Ormai poco importa, l’unica certezza di questo weekend di ordinaria follia argentina è che si sia persa la più grande occasione che il calcio sudamericano abbia avuto per tornare alla ribalta. È come se i sassi scagliati contro i vetri del pullman Xeneize abbiano sfondato la vetrina mondiale che questa partita aveva ottenuto. Poteva essere una spinta decisiva per attirare nuovi investitori e foraggiare le casse aride dei club latini. Doveva essere l’occasione giusta per ottenere quella visibilità fondamentale per poter schiudere il bocciolo di storie e tradizioni che rendono questo calcio speciale, differente e pronto per essere amato a tutte le latitudini. Perde il governo di Mauricio Macri (ex presidente del Boca Juniors) e l’amministrazione Larreta, in procinto di ospitare una manifestazione planetaria come il G20, ma incapaci di assicurare la riuscita di un evento sportivo in cui peraltro non era ammessa la tifoseria avversaria.
Fa impallidire la superficialità con cui sono state gestite le forze dell’ordine, l’incompetenza con cui sia stato tracciato il percorso del pullman del Boca, inspiegabilmente finito esattamente nella testuggine della barra brava.

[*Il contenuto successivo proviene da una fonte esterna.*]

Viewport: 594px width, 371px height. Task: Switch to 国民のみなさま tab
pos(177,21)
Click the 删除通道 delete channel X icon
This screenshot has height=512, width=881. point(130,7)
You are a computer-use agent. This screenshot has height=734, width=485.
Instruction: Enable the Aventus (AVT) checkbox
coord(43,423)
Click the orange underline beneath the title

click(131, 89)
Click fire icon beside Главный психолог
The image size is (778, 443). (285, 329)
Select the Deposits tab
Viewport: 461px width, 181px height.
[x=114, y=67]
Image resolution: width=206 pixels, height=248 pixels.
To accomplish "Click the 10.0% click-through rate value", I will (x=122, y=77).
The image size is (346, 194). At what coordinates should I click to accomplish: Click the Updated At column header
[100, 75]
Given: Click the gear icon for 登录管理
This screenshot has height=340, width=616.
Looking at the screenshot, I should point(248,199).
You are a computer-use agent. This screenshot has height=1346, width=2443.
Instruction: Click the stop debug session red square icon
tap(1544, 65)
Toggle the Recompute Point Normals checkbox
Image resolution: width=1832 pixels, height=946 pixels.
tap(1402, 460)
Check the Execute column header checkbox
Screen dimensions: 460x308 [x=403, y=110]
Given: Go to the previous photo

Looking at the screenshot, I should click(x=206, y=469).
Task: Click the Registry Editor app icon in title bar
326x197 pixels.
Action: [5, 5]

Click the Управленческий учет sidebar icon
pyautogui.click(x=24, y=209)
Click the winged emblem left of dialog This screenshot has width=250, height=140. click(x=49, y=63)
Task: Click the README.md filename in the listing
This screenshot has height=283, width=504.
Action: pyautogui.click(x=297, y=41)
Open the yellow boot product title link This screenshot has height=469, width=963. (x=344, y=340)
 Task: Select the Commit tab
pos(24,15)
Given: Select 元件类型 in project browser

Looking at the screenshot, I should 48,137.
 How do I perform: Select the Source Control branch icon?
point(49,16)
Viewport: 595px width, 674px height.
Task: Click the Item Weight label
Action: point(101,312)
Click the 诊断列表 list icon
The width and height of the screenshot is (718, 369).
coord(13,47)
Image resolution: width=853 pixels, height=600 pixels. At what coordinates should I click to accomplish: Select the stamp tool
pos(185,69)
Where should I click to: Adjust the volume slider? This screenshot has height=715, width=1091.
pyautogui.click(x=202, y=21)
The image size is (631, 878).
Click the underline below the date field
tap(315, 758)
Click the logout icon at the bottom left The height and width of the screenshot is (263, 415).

Perde soprattutto un popolo, quello argentino, dove in un paese dilaniato da conflitti sociali e stretto nella morsa di una situazione economica fallimentare, il concetto di passione si tramuta troppe volte in violenza. Perde perché quando si vedono madri legare bengala alla vita delle proprie figlie per introdurli nello stadio, la sensazione è che si sia davvero oltrepassato qualsiasi limite di decenza e non può che lasciare una sensazione di indignazione che valica evidentemente i confini dello sport.
Martedì, nella sede della CONMEBOL a Luque in Paraguay, davanti ai rappresentanti di Boca Juniors e River Plate, si prenderà una decisione. Probabilmente la partita si giocherà, troppi i vincoli commerciali stipulati e gli interessi generati, e probabilmente si farà in un Monumental gremito, perdendo forse l’ennesima occasione di trasmettere un segnale forte da parte di una confederazione inerme. Comunque vada, la festa del calcio è stata ormai rovinata, il sogno di tutti noi diventato un terribile incubo.